Teaching Mrs. Tingle

Nashville Scene

DIRECTED BY: Kevin Williamson

REVIEWED: 08-30-99

To watch Teaching Mrs. Tingle is to have all the joy and enthusiasm slurped from your body, like the last bit of syrup from the stubborn ice at the bottom of a Frozen Coke. The film is one of those all-too-common Hollywood boondoggles. A studio throws a pile of money at a creator that it wants to keep happy, and the creator, convinced that the pile of money is a sign of peerless genius, proceeds to make a movie so witless that it could only have been assembled by nodders afraid to tell the peerless genius that his picture was dead before it left the printed page.

The creator in question is Kevin Williamson, who helped put Dimension Films on the map with his script for Scream. Dimension is a division of Miramax, a company that is notoriously proprietary about the talents it promotes (e.g., Quentin Tarantino, Gwyneth Paltrow). Taking note of Williamson's success away from the fold (I Know What You Did Last Summer, TV's Dawson's Creek), Dimension lured Williamson back by allowing him a shot at the director's chair.

Teaching Mrs. Tingle continues the John-Hughes-meets-John-Carpenter aesthetic of Williamson's previous films. An A-student from a poor family (Katie Holmes)--as well as her actress-wannabe friend (Marisa Coughlan) and their mutual bad-boy crush (Barry Watson)--is accused of cheating by the meanest teacher in school (Helen Mirren). While attempting to reason with nasty Mrs. Tingle, a series of mishaps ensue, and soon they have their teacher bound and gagged.

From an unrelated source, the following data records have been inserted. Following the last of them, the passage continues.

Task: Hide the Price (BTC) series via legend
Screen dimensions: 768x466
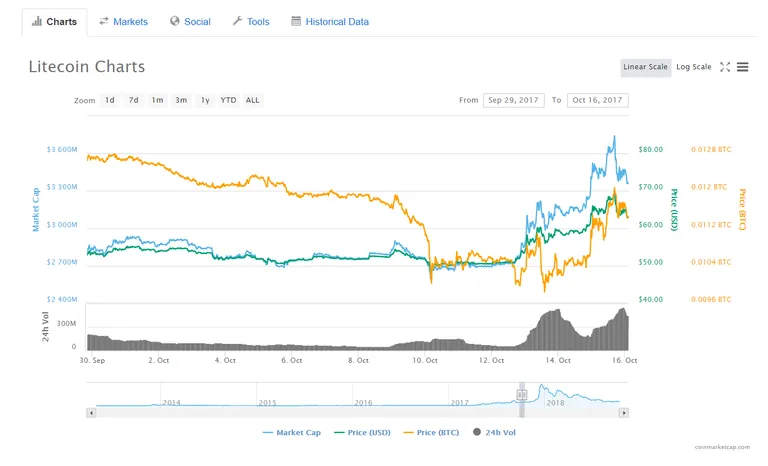Action: (x=431, y=432)
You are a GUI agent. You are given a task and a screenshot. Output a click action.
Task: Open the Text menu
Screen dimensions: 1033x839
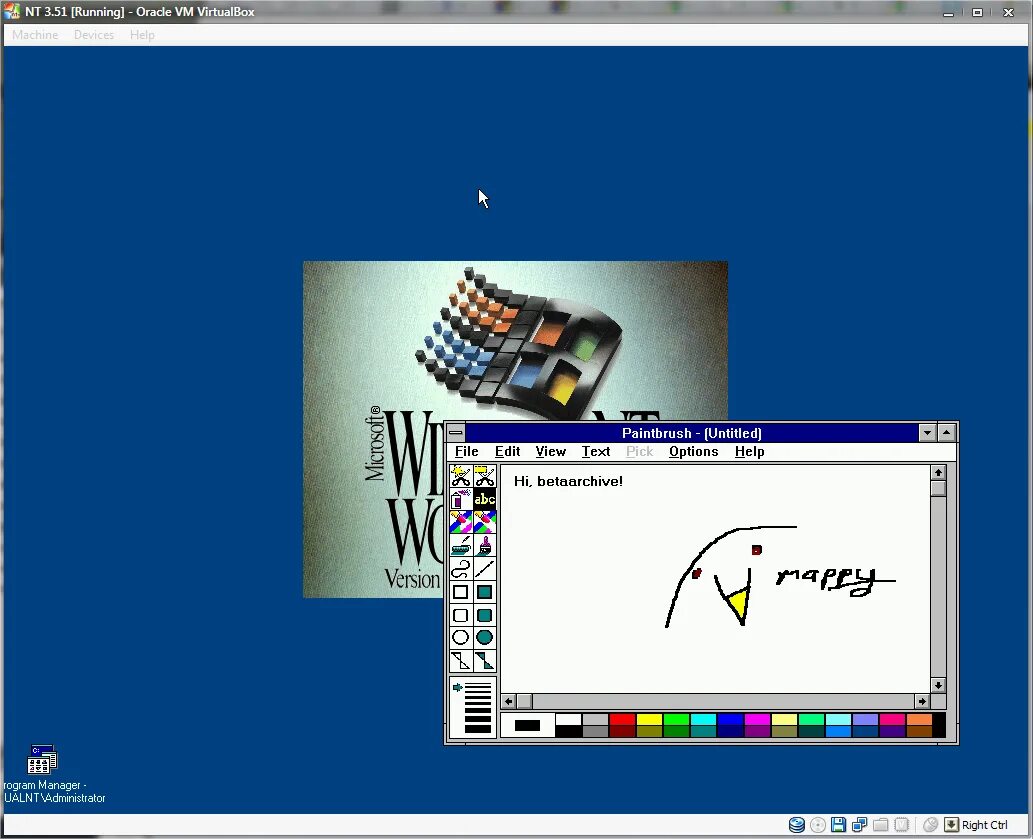tap(595, 451)
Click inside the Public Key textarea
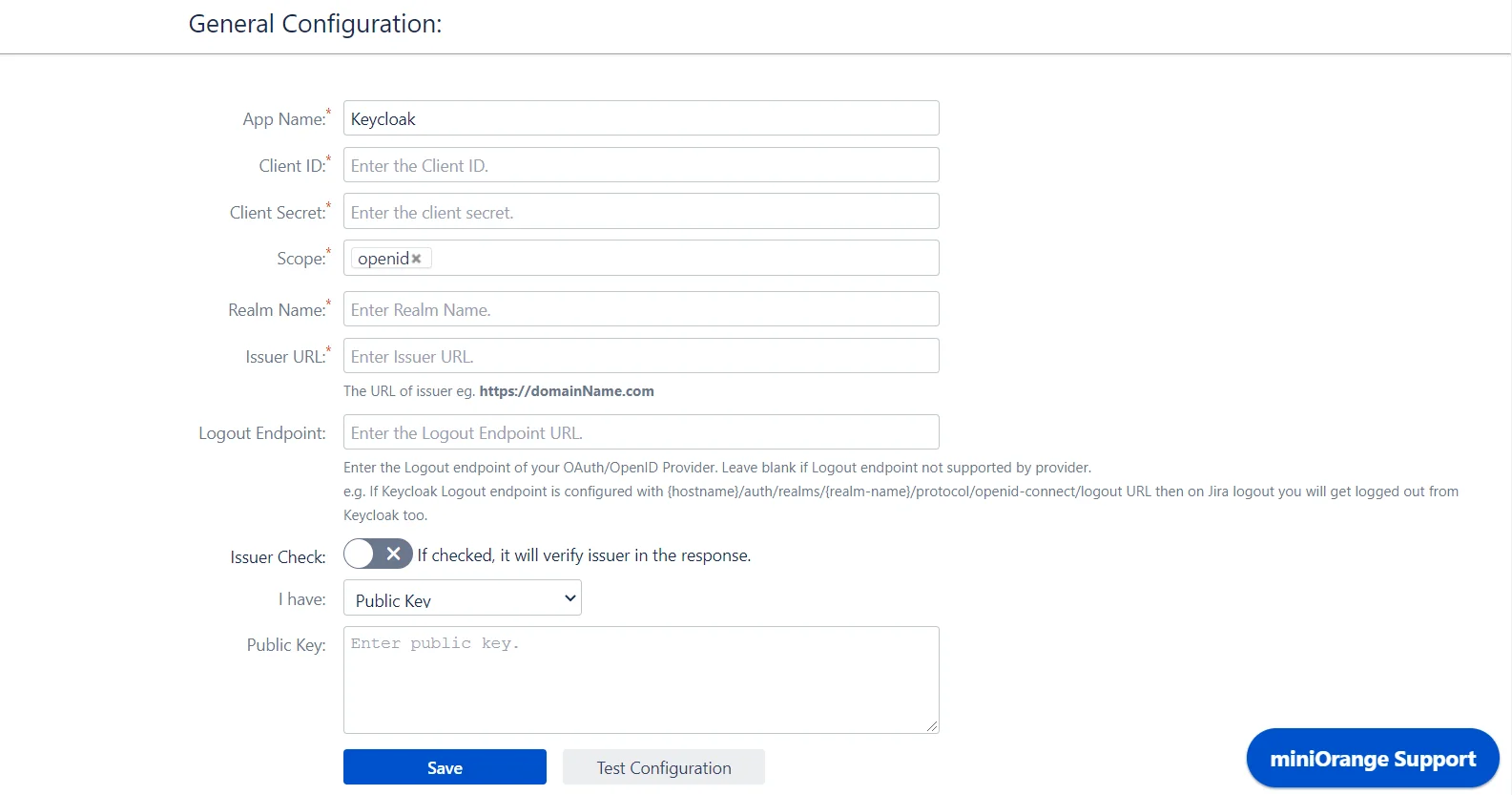 click(640, 680)

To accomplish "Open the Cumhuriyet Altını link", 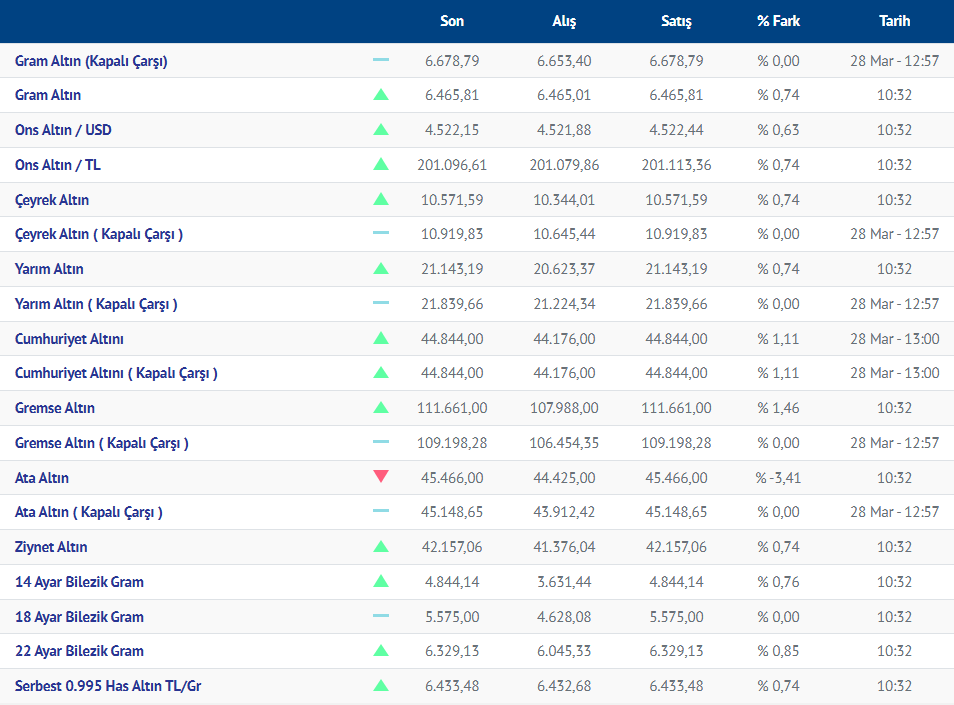I will click(70, 338).
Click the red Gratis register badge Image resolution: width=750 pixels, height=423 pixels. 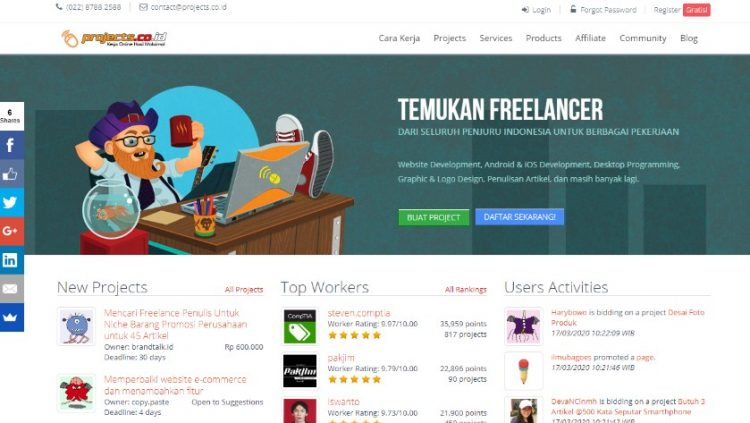(x=696, y=10)
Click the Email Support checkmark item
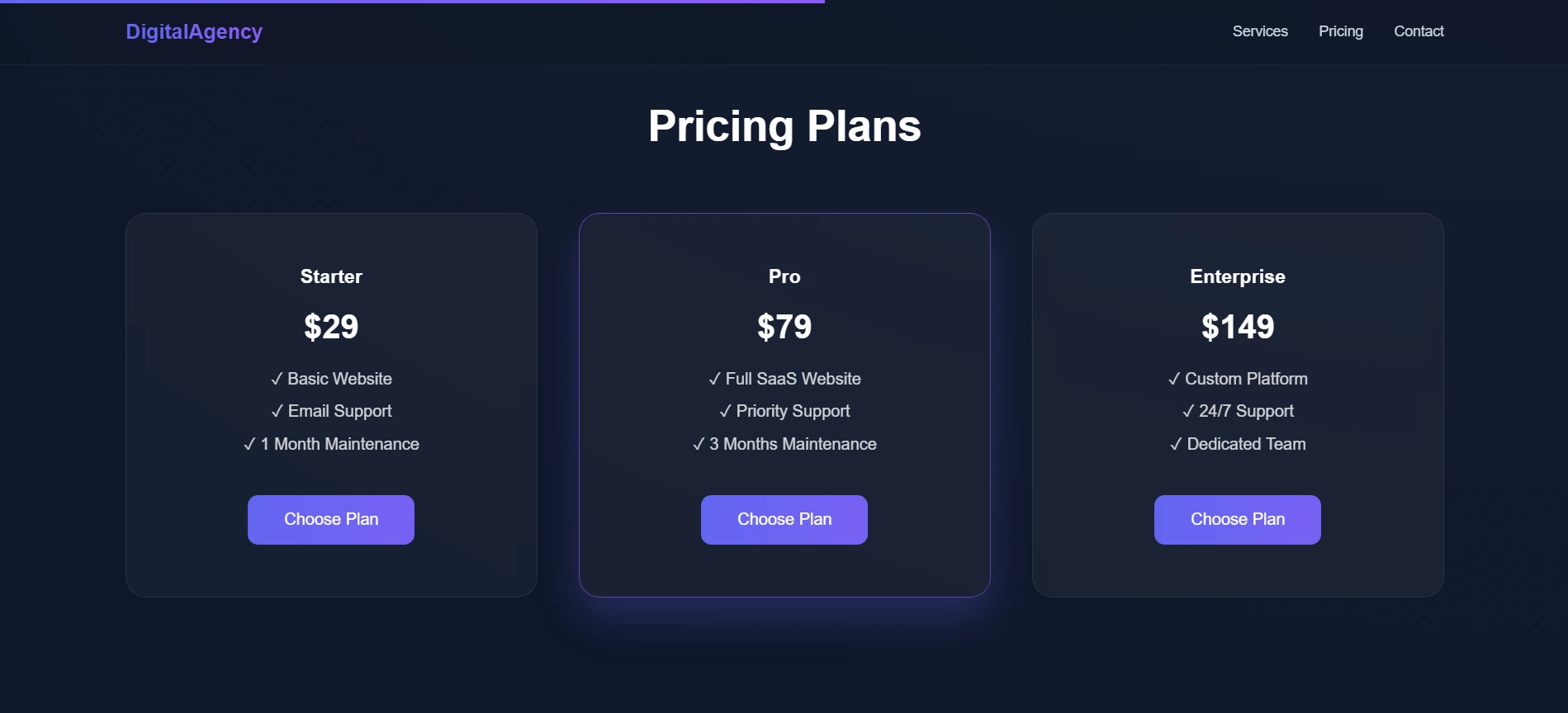Viewport: 1568px width, 713px height. (x=331, y=411)
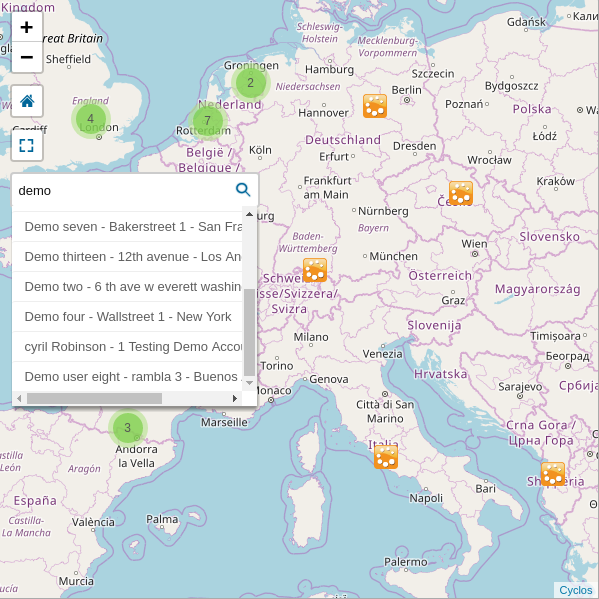The height and width of the screenshot is (599, 599).
Task: Expand the Groningen cluster of 2
Action: [x=251, y=83]
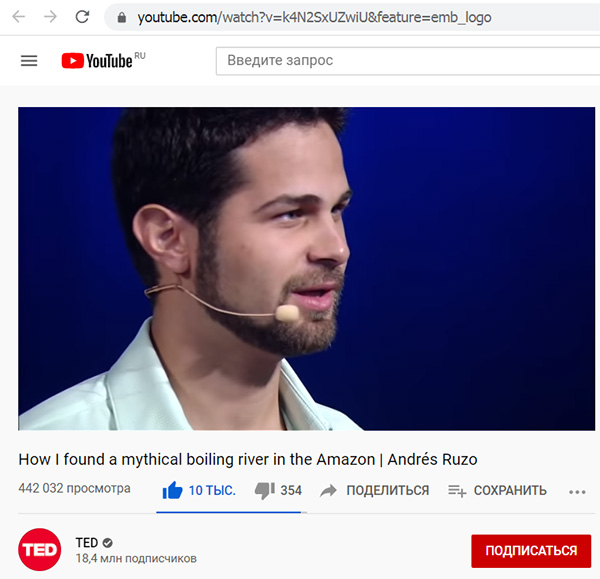Click the ПОДЕЛИТЬСЯ share label

tap(388, 490)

What happens next? Essentially, nothing. Mrs. Tingle's shallow villainy is neither explained nor expanded. (Is it a classist thing?) The teens' one-concept personalities are not developed. There's not a single surprising or insightful moment in Teaching Mrs. Tingle--all the characters are who they are from frame one to frame last. Williamson made his rep on his smart dialogue for young people, but here it sounds like he just cribbed lines from Saved By the Bell.

It's hardly worth enumerating all the ways that this film is phony, but let's start with the driving premise. We're to believe that if Katie Holmes (who combines the worst acting traits of Liv Tyler and Drew Barrymore) doesn't make valedictorian, she won't get "the big scholarship," and so will be forced to skip college and follow her mother into life as a waitress in their middle-of-nowhere (and, might I add, quite charming) small town. Apparently, this is a world with no Merit Scholarships or Pell Grants, where a bright young person's future rests with an inexplicably capricious history teacher.

This simplistic setup might survive a broad comedy or a campy horror flick, but Teaching Mrs. Tingle, whatever its genre origins, ends up as dewy-eyed melodrama. If the audience doesn't believe the motivations of the characters, if we can't connect with their problems, pretty soon we start wondering what's making that rumbling noise from the theater next door.

Surely, these problems were present in the original script, just as surely as Kevin Williamson must've been convinced that he could fill in the gaps in his own work through inspired direction. Maybe next time. As for Dimension/Miramax, their loyalty tends to extend as far as the bottom line, so it's unlikely they'll scramble for Williamson in the future. After all, Teaching Mrs. Tingle is more than just a bad movie--it's bad business.